N el 1943 il fisico Erwin Schrödinger scelse Che cos’è la vita? come titolo di un ciclo di conferenze da tenere a Dublino. Era una domanda che l’ossessionava da sempre: dopo aver contribuito in modo decisivo allo sviluppo della fisica quantistica, riteneva giunto il momento di provare a offrire un contributo sull’argomento.
Il suo ragionamento era semplice: la vita è, essenzialmente, informazione. Più precisamente, la vita è caratterizzata dalla trasmissione delle informazioni da un organismo a un altro per mezzo della riproduzione. Schrödinger intuì che la cellula uovo doveva possedere “un elaborato codice che riguarda tutto il futuro sviluppo dell’organismo” con un numero di atomi piccolo, poiché anche pochi elementi sarebbero stati sufficienti a creare un enorme numero di combinazioni.
La scoperta del codice genetico, basato sulle quattro basi dei nucleotidi (G, A, T, C), avrebbe confermato di lì a poco la sua intuizione.
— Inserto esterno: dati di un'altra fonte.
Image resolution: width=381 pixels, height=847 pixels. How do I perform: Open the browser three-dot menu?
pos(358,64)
Schrödinger aveva però immaginato il gene in maniera diversa, come una sorta di cristallo aperiodico che può disporre i suoi atomi in configurazioni sempre diverse. Così, il testo che raccoglieva le sue conferenze sul tema venne presto considerato superato. Oggi quel testo ha assunto però una nuova centralità nella comprensione di uno dei più fortunati paradigmi dello studio della vita: quello basato sulla teoria dell’informazione.
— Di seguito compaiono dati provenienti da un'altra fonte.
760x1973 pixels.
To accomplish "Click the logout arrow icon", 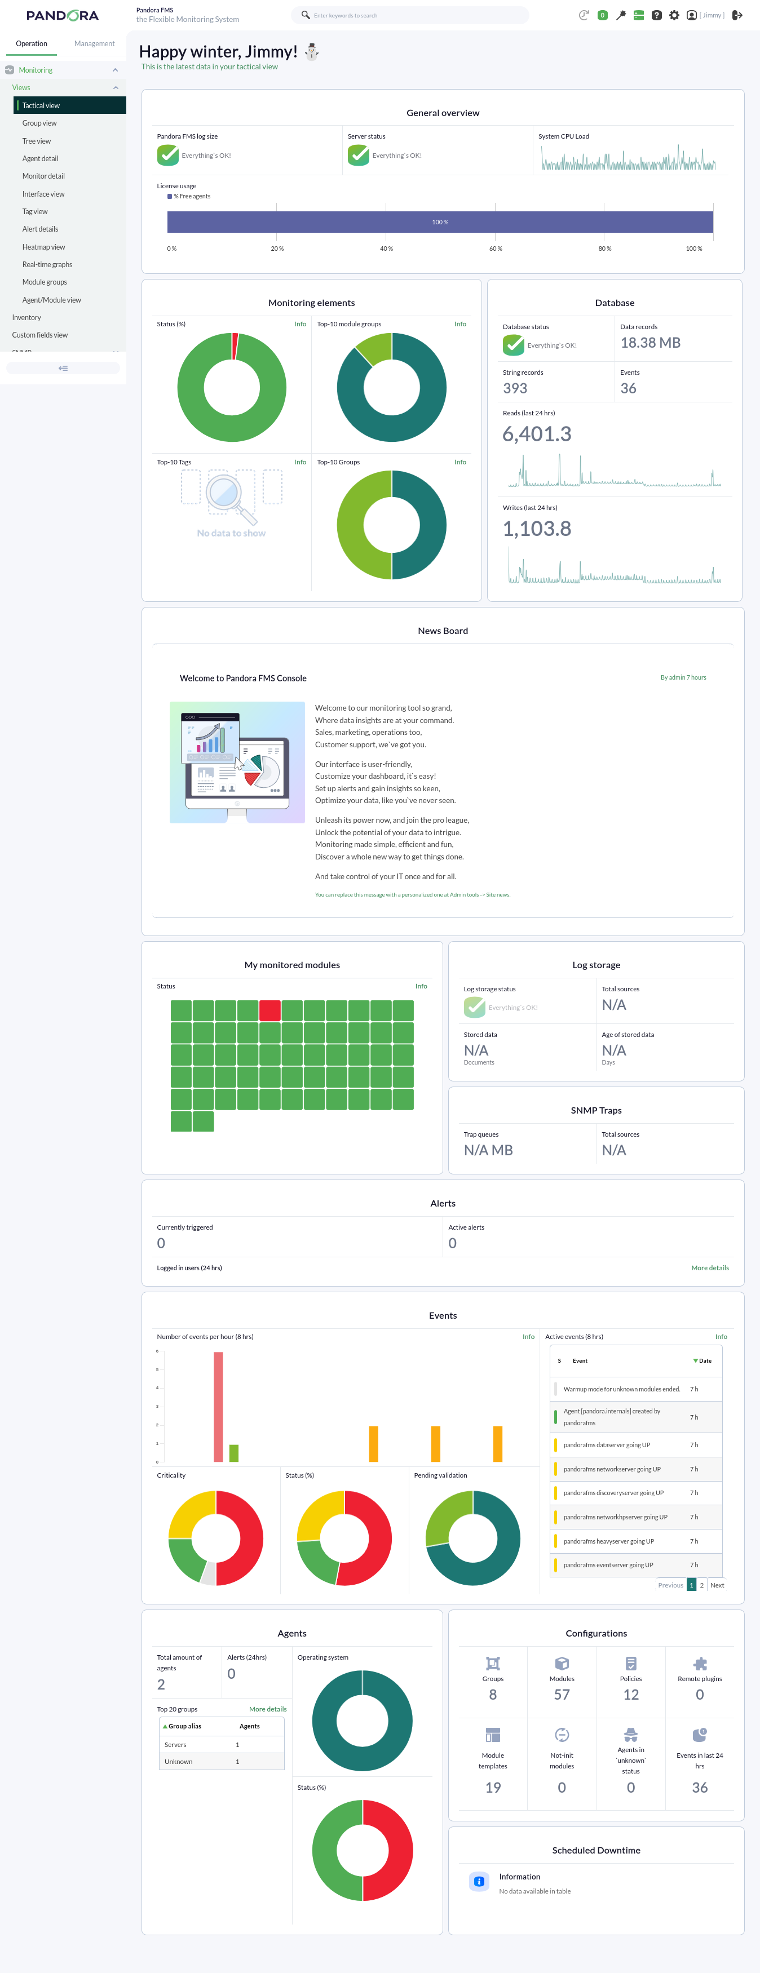I will pos(737,15).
La teoria dell’informazione promette di riuscire a simulare la vita al computer, e di poter creare nuove forme di vita artificiali. Nelle sue versioni estreme, come il programma di ricerca lanciato alla fine degli anni Ottanta dal fisico teorico John A. Wheeler con il famoso slogan It from Bit, la teoria dell’informazione potrebbe rivelarsi una sorta di “teoria del tutto” in grado di svelarci la reale struttura dell’universo.
La teoria dell’informazione promette di riuscire a simulare la vita al computer, e di poter creare nuove forme di vita artificiali.
Il concetto così quotidiano ma al tempo stesso così esoterico di informazione è stato trasformato in entità fisica da Claude Shannon, ingegnere e matematico, nel 1948, nel suo articolo A Mathematical Theory of Communication, una teoria matematica della comunicazione. Secondo Shannon, è possibile misurare la quantità d’informazione contenuta in qualsiasi oggetto – dal microchip alla cellula vivente, da un libro all’intero universo – attraverso la sua unità minima, il bit.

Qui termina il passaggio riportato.